A careful review of the transcripts of all the evidence and exhibits offered show conclusively that neither the claimant nor her husband during his lifetime had been informed as to the true nature of his ailment in ample time to present his claim for benefits to the compensation commissioner before the expiration of the one-year period from the last injurious exposure. Claimant’s husband, George McGraw, died August 8, 1945. It was not until November 1947 that she first learned that her husband had been afflicted with silicosis, and still later that silico-tuberculosis was the cause of death. All of which was several years after McGraw was last exposed to silicon dioxide dust and therefore too late for the claim to receive favorable consideration under the law making silicosis a com-pensable disease.

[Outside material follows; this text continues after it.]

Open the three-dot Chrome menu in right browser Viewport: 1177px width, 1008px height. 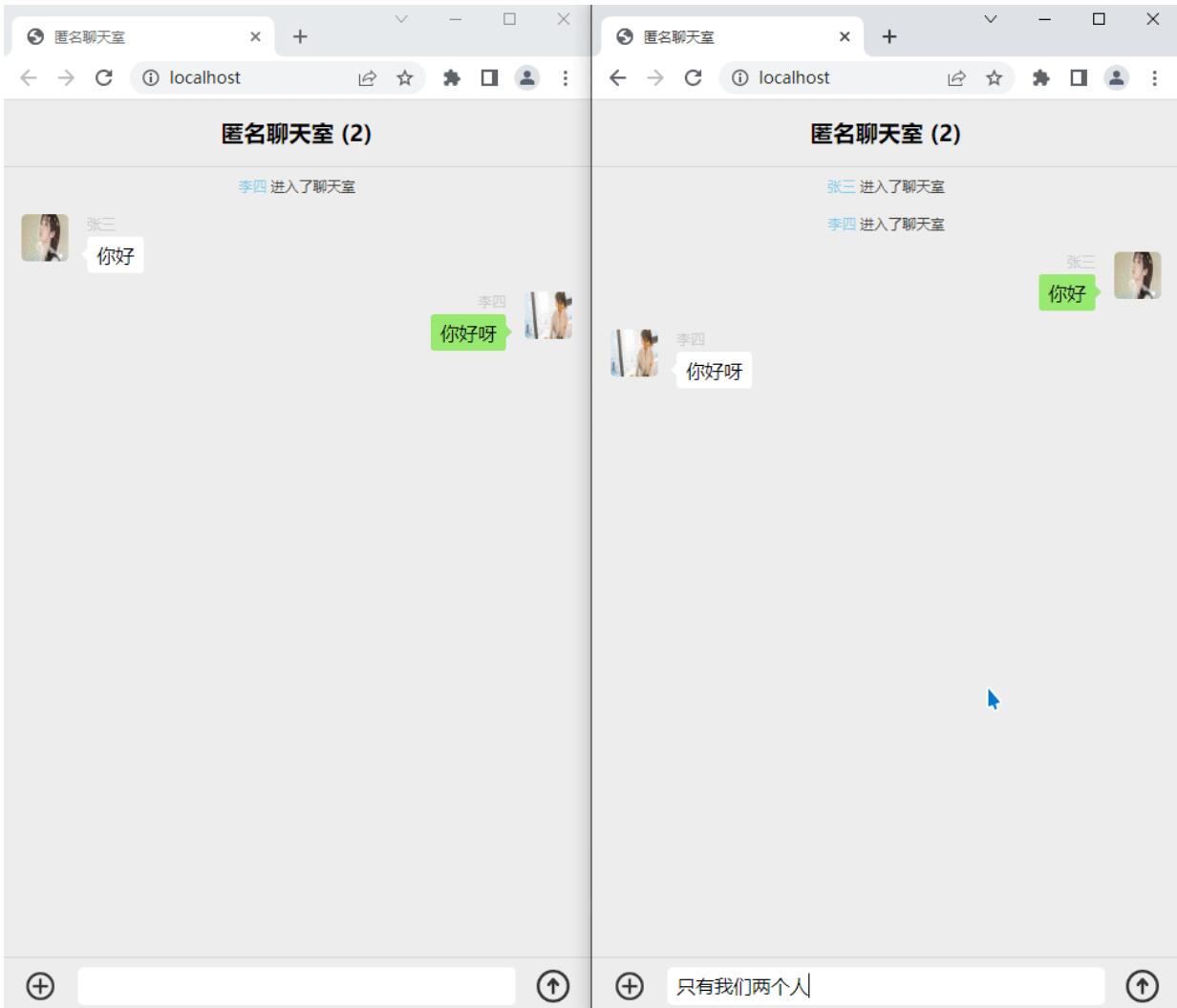pyautogui.click(x=1154, y=78)
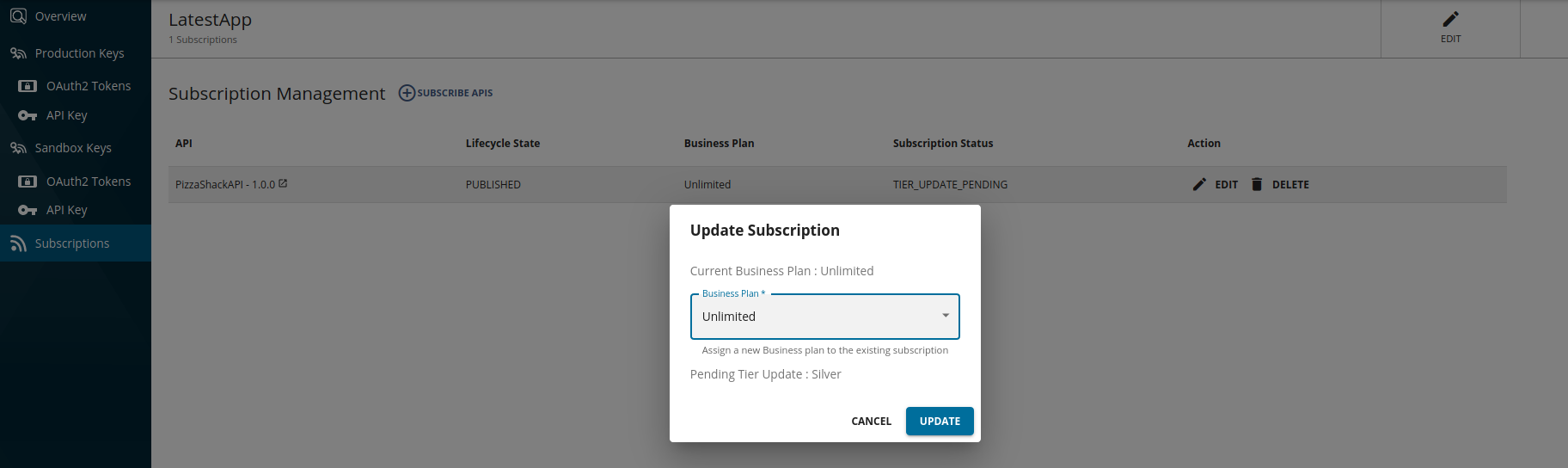Open API Key under Production Keys
Screen dimensions: 1568x468
pyautogui.click(x=66, y=115)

Recently, in the matter of the claim of Isaac Hayes, where a similar question was presented for our consideration, Vol. 4, court of claims reports, page 202, we held, inter alia, that where one (a miner) is not informed by attending physicians of the nature of his ailment, to wit, silicosis, in time to make his application for benefits to the state and is subsequently denied relief by reason of his failure to do so, through no fault of his, that a moral obligation devolves upon the state nevertheless, and that benefits should be paid accordingly. We are inclined to, and do, apply the holding in the Hayes case, supra, [17]*17to the facts and evidence adduced in the instant case, and therefore hold that awards payable to claimant in her own right, and as administratrix of her deceased husband’s estate should be made.

The amount of the award to be allowed presents a rather difficult problem in view of the nature of the facts adduced, which give us no firm basis to classify the disease of the deceased as to degree. However, as he died on August. 8, 1945, nearly two years after his last exposure, he would have been entitled in any event to benefits for one hundred and one weeks at the rate of sixteen dollars per week or sixteen hundred and sixteen dollars; in addition, the widow’s benefits, considering her age, expectancy of life, and bearing in mind as well the possibility of her again marrying, would increase the said amount considerably.

We are therefore of the opinion to and do recommend an award in the amount of twenty-five hundred dollars ($2500.00) payable to claimant Della J. McGraw.